13.2.6 LOAD DATA INFILE Syntax

LOAD DATA [LOW_PRIORITY | CONCURRENT] [LOCAL] INFILE 'file_name'
    [REPLACE | IGNORE]
    INTO TABLE tbl_name
    [PARTITION (partition_name,...)]
    [CHARACTER SET charset_name]
    [{FIELDS | COLUMNS}
        [TERMINATED BY 'string']
        [[OPTIONALLY] ENCLOSED BY 'char']
        [ESCAPED BY 'char']
    ]
    [LINES
        [STARTING BY 'string']
        [TERMINATED BY 'string']
    ]
    [IGNORE number {LINES | ROWS}]
    [(col_name_or_user_var,...)]
    [SET col_name = expr,...]

The LOAD DATA INFILE statement reads rows from a text file into a table at a very high speed. LOAD DATA INFILE is the complement of SELECT ... INTO OUTFILE. (See Section 13.2.9.1, “SELECT ... INTO Syntax”.) To write data from a table to a file, use SELECT ... INTO OUTFILE. To read the file back into a table, use LOAD DATA INFILE. The syntax of the FIELDS and LINES clauses is the same for both statements. Both clauses are optional, but FIELDS must precede LINES if both are specified.

You can also load data files by using the mysqlimport utility; it operates by sending a LOAD DATA INFILE statement to the server. The --local option causes mysqlimport to read data files from the client host. You can specify the --compress option to get better performance over slow networks if the client and server support the compressed protocol. See Section 4.5.5, “mysqlimport — A Data Import Program”.

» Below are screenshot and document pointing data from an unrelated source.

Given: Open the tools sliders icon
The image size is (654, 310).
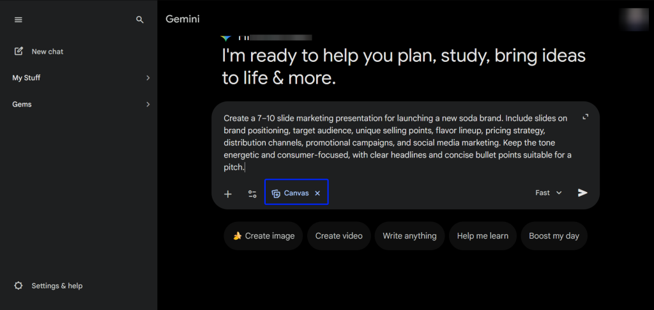Looking at the screenshot, I should click(x=252, y=194).
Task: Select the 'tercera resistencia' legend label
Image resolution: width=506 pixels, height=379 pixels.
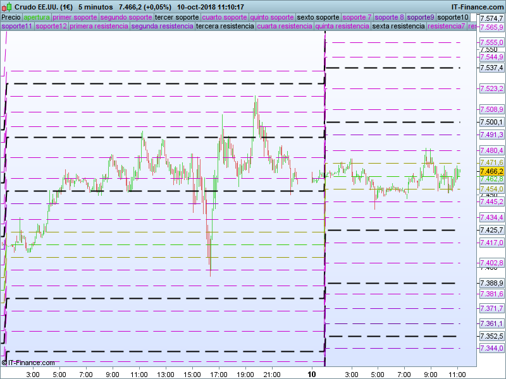Action: (x=225, y=27)
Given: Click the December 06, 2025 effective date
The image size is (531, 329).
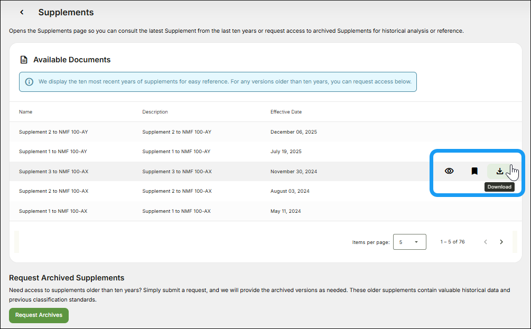Looking at the screenshot, I should (x=293, y=132).
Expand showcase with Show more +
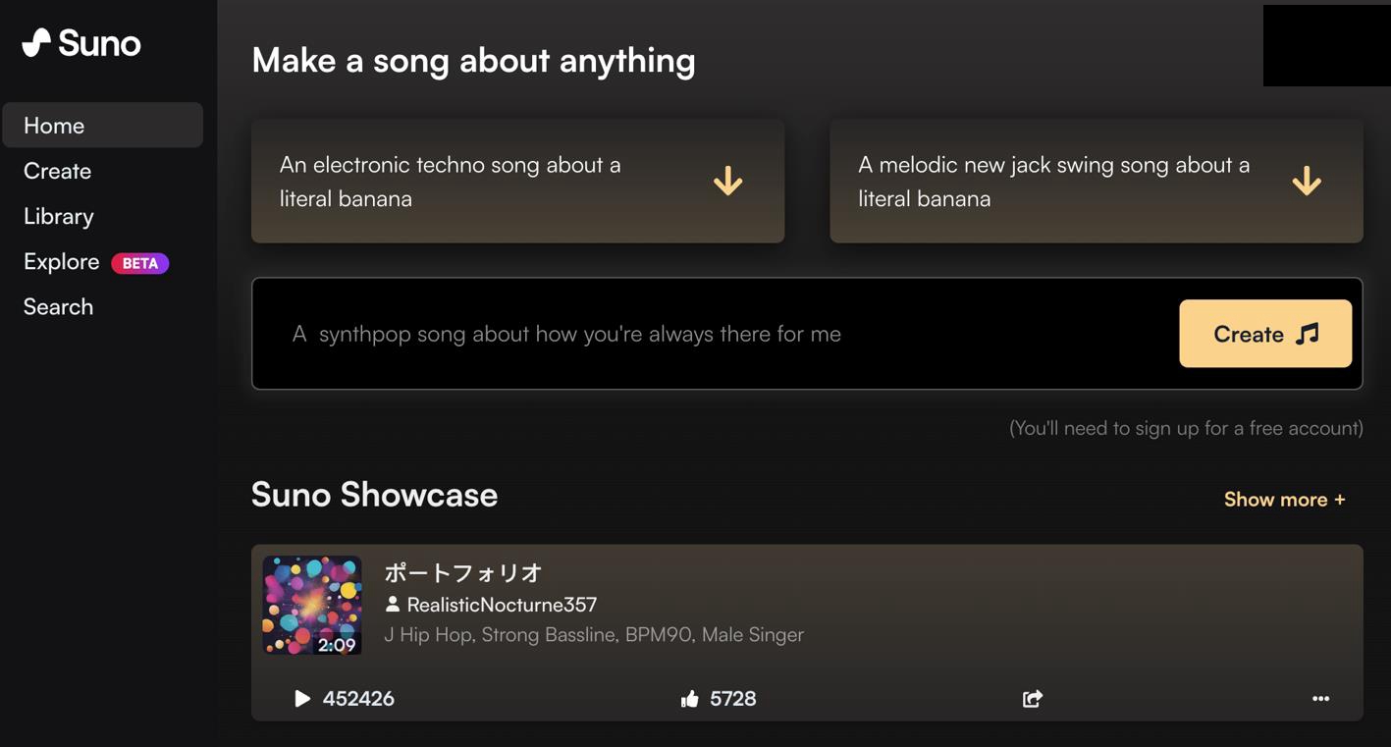Viewport: 1391px width, 747px height. pos(1284,499)
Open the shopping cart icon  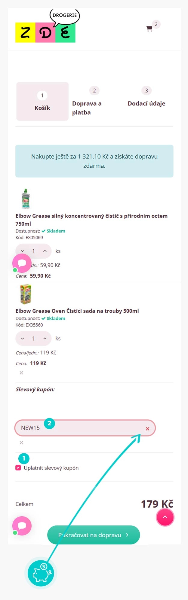pyautogui.click(x=149, y=29)
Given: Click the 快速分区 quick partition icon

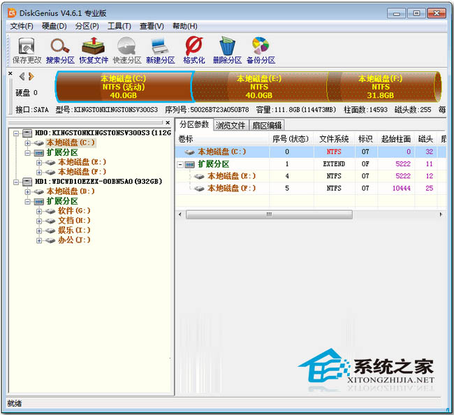Looking at the screenshot, I should (127, 51).

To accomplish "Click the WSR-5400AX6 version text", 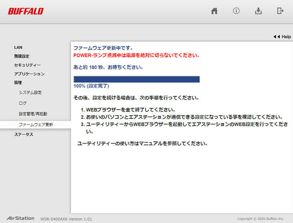I will click(x=66, y=219).
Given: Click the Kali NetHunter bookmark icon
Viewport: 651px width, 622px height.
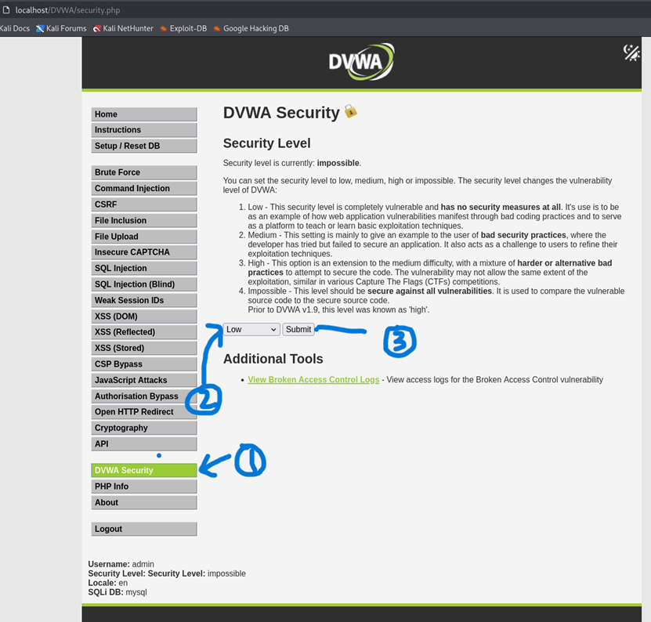Looking at the screenshot, I should pos(96,27).
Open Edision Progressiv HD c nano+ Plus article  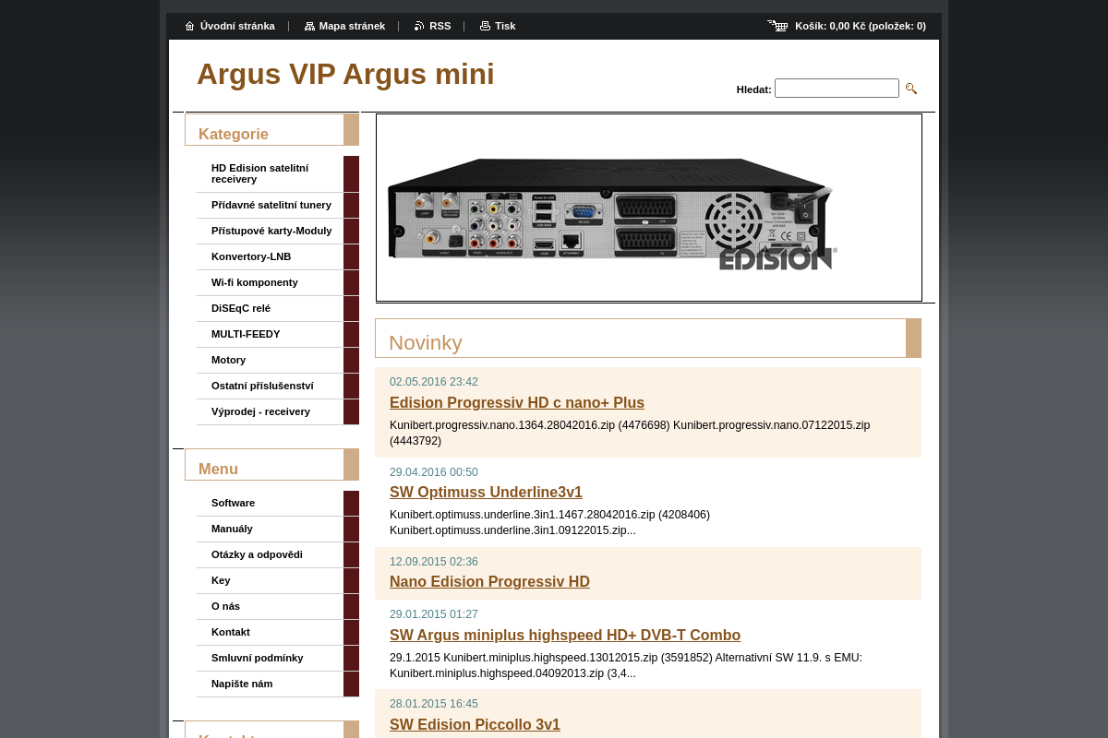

For more information about the efficiency of INSERT versus LOAD DATA INFILE and speeding up LOAD DATA INFILE, see Section 8.2.2.1, “Speed of INSERT Statements”.

The file name must be given as a literal string. On Windows, specify backslashes in path names as forward slashes or doubled backslashes. The character_set_filesystem system variable controls the interpretation of the file name.

In MySQL 5.6.2 and later, LOAD DATA supports explicit partition selection using the PARTITION option with a comma-separated list of more or more names of partitions, subpartitions, or both. When this option is used, if any rows from the file cannot be inserted into any of the partitions or subpartitions named in the list, the statement fails with the error Found a row not matching the given partition set. For more information, see Section 19.5, “Partition Selection”.

For partitioned tables using storage engines that employ table locks, such as MyISAM, LOAD DATA cannot prune any partition locks. This does not apply to tables using storage engines which employ row-level locking, such as InnoDB. For more information, see Section 19.6.4, “Partitioning and Locking”.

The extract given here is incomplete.